Quem é do ramo sabe que, normalmente, após a derrubada da mata virgem surge a pastagem. O solo recém-desbravado impede a mecanização. Muita gente planta arroz, ou milho, espécies gramíneas como o pasto, para "abrir" o terreno, ainda cheio de tocos e raizame. Somente no cerrado amazônico a lavoura de soja se instala de imediato.
Processo distinto ocorre na floresta úmida e densa. Como se sabe, a Amazônia legal, uma invenção dos militares, define um território maior que o "bioma Amazônia". A região de Rondonópolis (MT), por exemplo, conta na Amazônia, mas é dominada pelo cerrado. Cuidado com os conceitos.

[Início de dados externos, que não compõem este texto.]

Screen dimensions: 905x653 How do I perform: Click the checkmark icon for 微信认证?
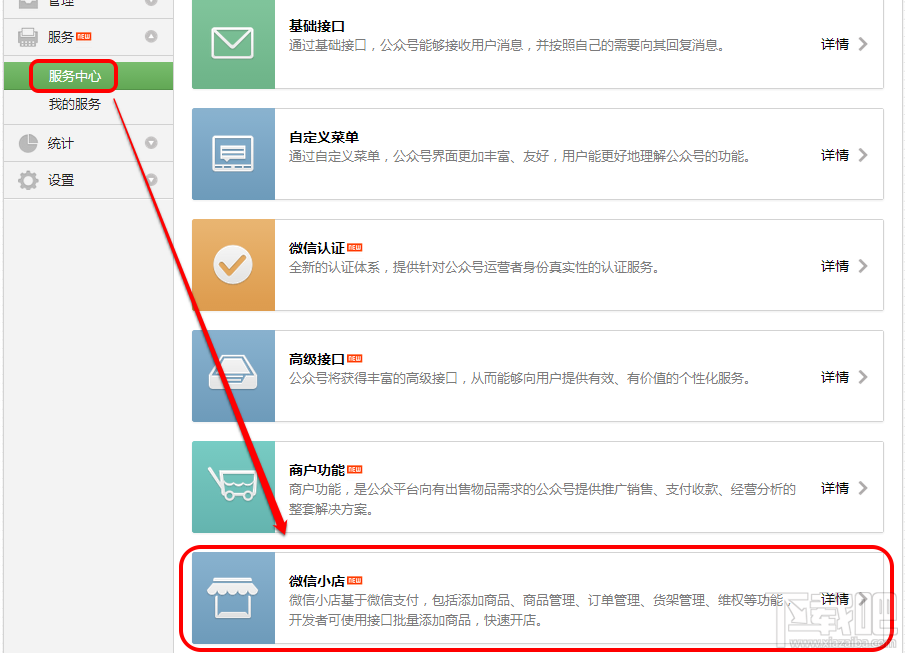232,265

Na floresta densa, ao contrário do cerrado, a rapina ambiental chega muito antes da agropecuária. Entender esse ponto é fundamental. Quando vem a derrubada, em corte raso, as serrarias já extraíram a melhor madeira-de-lei. Primeiro, caem as cobiçadas árvores de mogno, ipê e cedro. Depois, deitam o jatobá e a massaranduba. Tudo escondido.

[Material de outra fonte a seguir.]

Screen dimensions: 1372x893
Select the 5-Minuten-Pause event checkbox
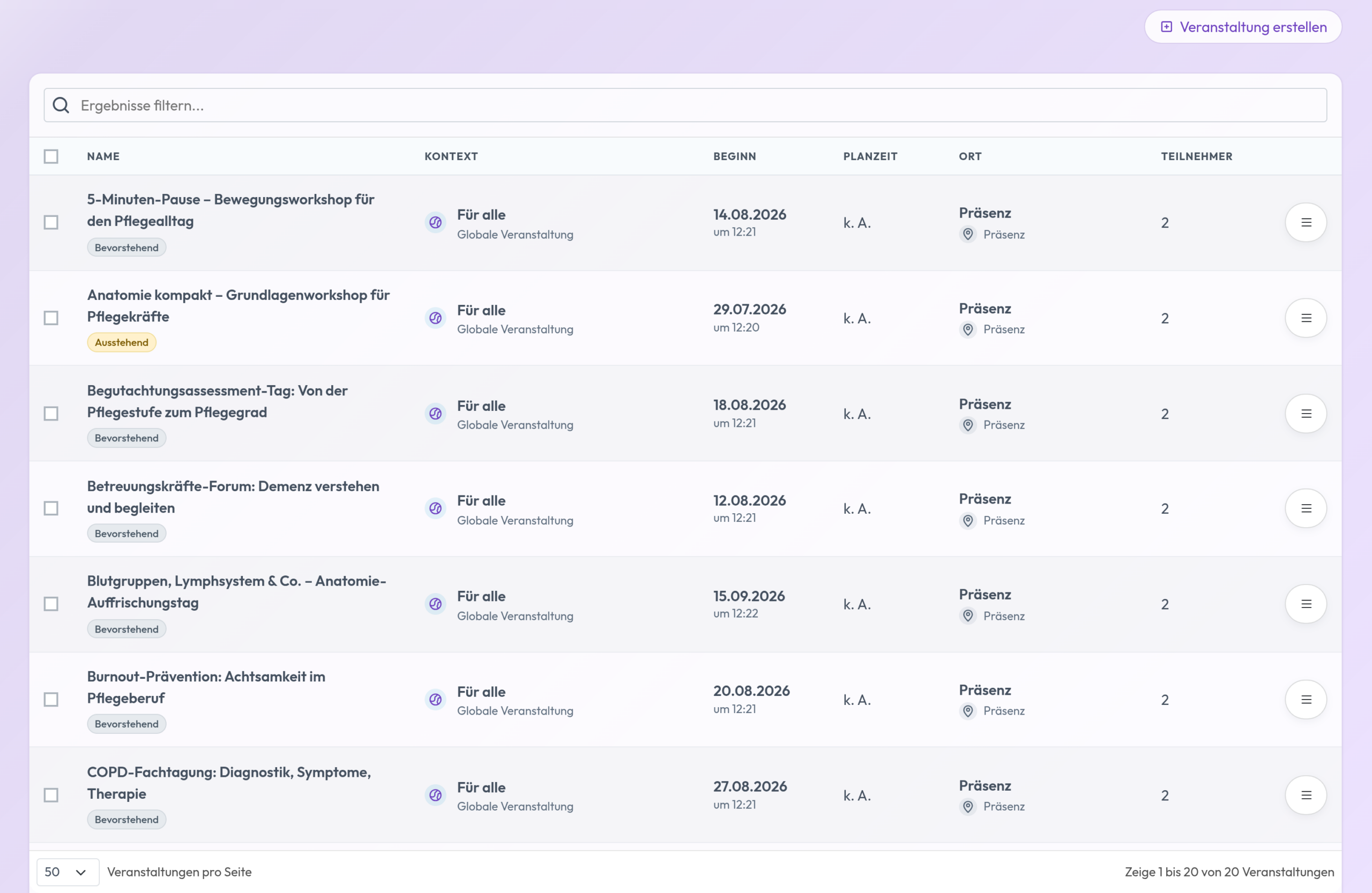coord(51,222)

O crime ecológico, quando detectado pelo satélite do Inpe, estoura na mídia e bate na cara do agricultor, mas apenas resvala nos verdadeiros ladrões da floresta. Aqui, no comércio da valiosa madeira, reside a origem do problema. Ou se enfrenta a lógica dessa economia perversa, ou nada restará da floresta amazônica.
Esse processo histórico, um conluio entre o poder público e o privado, madeireiros e proprietários rurais, posseiros e assentados de reforma agrária, exige duas formas de controle: primeira, a fiscalização do transporte, vistoriando os caminhões nas rodovias que partem da região Norte. As cargas são volumosas, notórias. A polícia, armada nas barreiras, não pega ladroagem se não quiser.
Segundo, urge reduzir o uso da madeira-de-lei na construção civil, substituindo-a por floresta plantada (pinus e eucalipto) na confecção de telhados e que tais. São Paulo consome 15% do rico lenho extraído da Amazônia. Nos tempos de aquecimento global, esse costume, quase uma adoração, pelo uso da madeira-de-lei, inclusive na movelaria, precisa ser repensado. Gosto antigo, oligárquico.
Calma. Para liquidar o assunto, falta ainda burilar num dogma: a legislação agrária do país continua confundindo floresta com terra improdutiva. Resultado: para escapar da reforma agrária, ao adquirir uma mata virgem, o proprietário manda derrubar, rápido, tudo o que puder. Vem assim desde os anos 60, com o Estatuto da Terra.
Ora, os tempos mudaram. Terra de onça não pode ser sinônimo de latifúndio. É verdade que, averbando a Reserva Legal à margem da escritura, o Incra fica impedido de considerá-la improdutiva. Nesse caso, a área preservada fica exposta, sem perdão, aos invasores de terra. Triste sina.
A corrente da devastação somente se inverterá quando um pedaço de floresta, mantido em pé, valer mais que tombado. A equação é complexa, dispensa raciocínio fácil. Um dia a sociedade vai premiar, e não castigar, a conservação ambiental.